AIM OF THE EXERCISE
Reproduce the following rows verbatim, in full and in their original order.

## start

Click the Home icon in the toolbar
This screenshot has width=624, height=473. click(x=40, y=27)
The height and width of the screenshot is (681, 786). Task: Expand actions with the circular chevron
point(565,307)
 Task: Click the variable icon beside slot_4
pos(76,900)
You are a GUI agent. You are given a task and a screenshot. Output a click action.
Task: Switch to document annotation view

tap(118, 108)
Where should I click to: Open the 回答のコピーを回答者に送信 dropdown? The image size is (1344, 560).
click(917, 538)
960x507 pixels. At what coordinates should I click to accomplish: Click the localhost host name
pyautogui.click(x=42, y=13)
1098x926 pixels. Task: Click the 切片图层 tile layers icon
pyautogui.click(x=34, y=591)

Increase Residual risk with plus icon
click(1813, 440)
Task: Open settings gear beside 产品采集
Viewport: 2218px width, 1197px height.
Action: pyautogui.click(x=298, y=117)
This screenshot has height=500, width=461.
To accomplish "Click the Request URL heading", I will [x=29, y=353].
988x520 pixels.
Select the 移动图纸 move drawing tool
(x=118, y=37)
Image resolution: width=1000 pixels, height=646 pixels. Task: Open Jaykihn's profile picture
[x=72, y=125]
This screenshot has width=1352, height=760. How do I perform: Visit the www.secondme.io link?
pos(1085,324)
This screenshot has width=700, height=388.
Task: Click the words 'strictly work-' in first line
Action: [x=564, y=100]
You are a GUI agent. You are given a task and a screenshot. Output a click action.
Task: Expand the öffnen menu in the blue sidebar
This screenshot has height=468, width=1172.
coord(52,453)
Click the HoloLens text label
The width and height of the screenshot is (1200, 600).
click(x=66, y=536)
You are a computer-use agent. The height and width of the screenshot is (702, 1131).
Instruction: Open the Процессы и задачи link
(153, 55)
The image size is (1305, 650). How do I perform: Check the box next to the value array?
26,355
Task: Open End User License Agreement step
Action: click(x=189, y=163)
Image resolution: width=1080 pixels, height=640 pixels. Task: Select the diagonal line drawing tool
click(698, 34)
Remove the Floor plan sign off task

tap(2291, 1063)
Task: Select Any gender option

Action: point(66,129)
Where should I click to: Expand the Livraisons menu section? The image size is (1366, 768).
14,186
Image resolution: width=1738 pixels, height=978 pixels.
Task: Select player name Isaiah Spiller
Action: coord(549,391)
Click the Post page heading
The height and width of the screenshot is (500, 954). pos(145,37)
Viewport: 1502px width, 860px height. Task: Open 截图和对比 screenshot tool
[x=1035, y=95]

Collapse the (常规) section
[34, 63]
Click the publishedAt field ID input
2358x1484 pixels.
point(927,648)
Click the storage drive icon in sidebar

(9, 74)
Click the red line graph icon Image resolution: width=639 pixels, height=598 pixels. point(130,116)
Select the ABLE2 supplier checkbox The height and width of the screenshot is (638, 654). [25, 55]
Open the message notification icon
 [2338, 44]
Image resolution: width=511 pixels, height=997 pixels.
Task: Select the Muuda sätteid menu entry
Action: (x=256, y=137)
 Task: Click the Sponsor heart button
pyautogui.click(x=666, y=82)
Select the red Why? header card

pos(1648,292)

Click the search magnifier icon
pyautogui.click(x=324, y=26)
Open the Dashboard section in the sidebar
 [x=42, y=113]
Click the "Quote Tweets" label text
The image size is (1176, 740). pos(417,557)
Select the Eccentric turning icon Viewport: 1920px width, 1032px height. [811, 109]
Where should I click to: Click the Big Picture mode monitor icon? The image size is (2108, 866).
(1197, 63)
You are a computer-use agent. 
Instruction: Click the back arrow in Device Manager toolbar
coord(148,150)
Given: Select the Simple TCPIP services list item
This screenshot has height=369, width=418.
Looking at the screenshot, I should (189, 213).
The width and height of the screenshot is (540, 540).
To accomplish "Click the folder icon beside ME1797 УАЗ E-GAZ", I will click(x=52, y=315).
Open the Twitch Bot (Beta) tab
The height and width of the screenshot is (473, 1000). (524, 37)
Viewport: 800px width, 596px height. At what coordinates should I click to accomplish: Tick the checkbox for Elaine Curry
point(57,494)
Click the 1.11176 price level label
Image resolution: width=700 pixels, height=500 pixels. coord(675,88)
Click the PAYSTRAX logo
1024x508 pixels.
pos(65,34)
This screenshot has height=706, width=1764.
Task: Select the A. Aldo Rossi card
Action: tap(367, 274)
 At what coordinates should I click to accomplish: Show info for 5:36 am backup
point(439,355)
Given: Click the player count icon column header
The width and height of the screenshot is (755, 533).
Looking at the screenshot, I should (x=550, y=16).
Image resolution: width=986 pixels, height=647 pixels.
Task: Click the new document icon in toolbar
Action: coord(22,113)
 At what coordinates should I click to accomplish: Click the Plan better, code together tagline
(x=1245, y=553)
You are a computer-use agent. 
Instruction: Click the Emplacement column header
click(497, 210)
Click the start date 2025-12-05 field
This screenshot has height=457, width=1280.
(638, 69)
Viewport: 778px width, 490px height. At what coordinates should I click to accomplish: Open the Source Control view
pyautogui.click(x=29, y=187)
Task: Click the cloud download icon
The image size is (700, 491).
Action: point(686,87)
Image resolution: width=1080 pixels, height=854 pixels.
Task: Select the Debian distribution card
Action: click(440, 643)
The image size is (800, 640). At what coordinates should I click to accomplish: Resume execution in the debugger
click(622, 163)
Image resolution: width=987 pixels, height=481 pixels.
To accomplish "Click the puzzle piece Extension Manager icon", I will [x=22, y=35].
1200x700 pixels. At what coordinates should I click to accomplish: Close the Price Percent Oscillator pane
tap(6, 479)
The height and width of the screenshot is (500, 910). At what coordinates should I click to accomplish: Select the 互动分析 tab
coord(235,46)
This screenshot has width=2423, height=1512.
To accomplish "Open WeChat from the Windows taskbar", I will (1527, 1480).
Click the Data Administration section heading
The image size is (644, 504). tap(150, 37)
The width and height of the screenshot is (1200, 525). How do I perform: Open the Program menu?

## end

EXPECTED ANSWER
Click the Home icon in the toolbar
This screenshot has width=624, height=473. click(x=40, y=27)
The height and width of the screenshot is (681, 786). Task: Expand actions with the circular chevron
point(565,307)
 Task: Click the variable icon beside slot_4
pos(76,900)
You are a GUI agent. You are given a task and a screenshot. Output a click action.
Task: Switch to document annotation view

tap(118, 108)
Where should I click to: Open the 回答のコピーを回答者に送信 dropdown? The image size is (1344, 560).
click(917, 538)
960x507 pixels. At what coordinates should I click to accomplish: Click the localhost host name
pyautogui.click(x=42, y=13)
1098x926 pixels. Task: Click the 切片图层 tile layers icon
pyautogui.click(x=34, y=591)

Increase Residual risk with plus icon
click(1813, 440)
Task: Open settings gear beside 产品采集
Viewport: 2218px width, 1197px height.
Action: pyautogui.click(x=298, y=117)
This screenshot has height=500, width=461.
To accomplish "Click the Request URL heading", I will [x=29, y=353].
988x520 pixels.
Select the 移动图纸 move drawing tool
(x=118, y=37)
Image resolution: width=1000 pixels, height=646 pixels. Task: Open Jaykihn's profile picture
[x=72, y=125]
This screenshot has width=1352, height=760. How do I perform: Visit the www.secondme.io link?
pos(1085,324)
This screenshot has width=700, height=388.
Task: Click the words 'strictly work-' in first line
Action: [x=564, y=100]
You are a GUI agent. You are given a task and a screenshot. Output a click action.
Task: Expand the öffnen menu in the blue sidebar
This screenshot has height=468, width=1172.
coord(52,453)
Click the HoloLens text label
The width and height of the screenshot is (1200, 600).
click(x=66, y=536)
You are a computer-use agent. The height and width of the screenshot is (702, 1131).
Instruction: Open the Процессы и задачи link
(153, 55)
The image size is (1305, 650). How do I perform: Check the box next to the value array?
26,355
Task: Open End User License Agreement step
Action: click(x=189, y=163)
Image resolution: width=1080 pixels, height=640 pixels. Task: Select the diagonal line drawing tool
click(698, 34)
Remove the Floor plan sign off task

tap(2291, 1063)
Task: Select Any gender option

Action: point(66,129)
Where should I click to: Expand the Livraisons menu section? The image size is (1366, 768).
14,186
Image resolution: width=1738 pixels, height=978 pixels.
Task: Select player name Isaiah Spiller
Action: coord(549,391)
Click the Post page heading
The height and width of the screenshot is (500, 954). pos(145,37)
Viewport: 1502px width, 860px height. Task: Open 截图和对比 screenshot tool
[x=1035, y=95]

Collapse the (常规) section
[34, 63]
Click the publishedAt field ID input
2358x1484 pixels.
point(927,648)
Click the storage drive icon in sidebar

(9, 74)
Click the red line graph icon Image resolution: width=639 pixels, height=598 pixels. point(130,116)
Select the ABLE2 supplier checkbox The height and width of the screenshot is (638, 654). [25, 55]
Open the message notification icon
 [2338, 44]
Image resolution: width=511 pixels, height=997 pixels.
Task: Select the Muuda sätteid menu entry
Action: (x=256, y=137)
 Task: Click the Sponsor heart button
pyautogui.click(x=666, y=82)
Select the red Why? header card

pos(1648,292)

Click the search magnifier icon
pyautogui.click(x=324, y=26)
Open the Dashboard section in the sidebar
 [x=42, y=113]
Click the "Quote Tweets" label text
The image size is (1176, 740). pos(417,557)
Select the Eccentric turning icon Viewport: 1920px width, 1032px height. [811, 109]
Where should I click to: Click the Big Picture mode monitor icon? The image size is (2108, 866).
(1197, 63)
You are a computer-use agent. 
Instruction: Click the back arrow in Device Manager toolbar
coord(148,150)
Given: Select the Simple TCPIP services list item
This screenshot has height=369, width=418.
Looking at the screenshot, I should (189, 213).
The width and height of the screenshot is (540, 540).
To accomplish "Click the folder icon beside ME1797 УАЗ E-GAZ", I will click(x=52, y=315).
Open the Twitch Bot (Beta) tab
The height and width of the screenshot is (473, 1000). (524, 37)
Viewport: 800px width, 596px height. At what coordinates should I click to accomplish: Tick the checkbox for Elaine Curry
point(57,494)
Click the 1.11176 price level label
Image resolution: width=700 pixels, height=500 pixels. coord(675,88)
Click the PAYSTRAX logo
1024x508 pixels.
pos(65,34)
This screenshot has height=706, width=1764.
Task: Select the A. Aldo Rossi card
Action: tap(367, 274)
 At what coordinates should I click to accomplish: Show info for 5:36 am backup
point(439,355)
Given: Click the player count icon column header
The width and height of the screenshot is (755, 533).
Looking at the screenshot, I should (x=550, y=16).
Image resolution: width=986 pixels, height=647 pixels.
Task: Click the new document icon in toolbar
Action: coord(22,113)
 At what coordinates should I click to accomplish: Click the Plan better, code together tagline
(x=1245, y=553)
You are a computer-use agent. 
Instruction: Click the Emplacement column header
click(497, 210)
Click the start date 2025-12-05 field
This screenshot has height=457, width=1280.
(638, 69)
Viewport: 778px width, 490px height. At what coordinates should I click to accomplish: Open the Source Control view
pyautogui.click(x=29, y=187)
Task: Click the cloud download icon
The image size is (700, 491).
Action: point(686,87)
Image resolution: width=1080 pixels, height=854 pixels.
Task: Select the Debian distribution card
Action: click(440, 643)
The image size is (800, 640). At what coordinates should I click to accomplish: Resume execution in the debugger
click(622, 163)
Image resolution: width=987 pixels, height=481 pixels.
To accomplish "Click the puzzle piece Extension Manager icon", I will [x=22, y=35].
1200x700 pixels. At what coordinates should I click to accomplish: Close the Price Percent Oscillator pane
tap(6, 479)
The height and width of the screenshot is (500, 910). At what coordinates should I click to accomplish: Select the 互动分析 tab
coord(235,46)
This screenshot has width=2423, height=1512.
To accomplish "Open WeChat from the Windows taskbar", I will (1527, 1480).
Click the Data Administration section heading
The image size is (644, 504). tap(150, 37)
The width and height of the screenshot is (1200, 525). How do I perform: Open the Program menu?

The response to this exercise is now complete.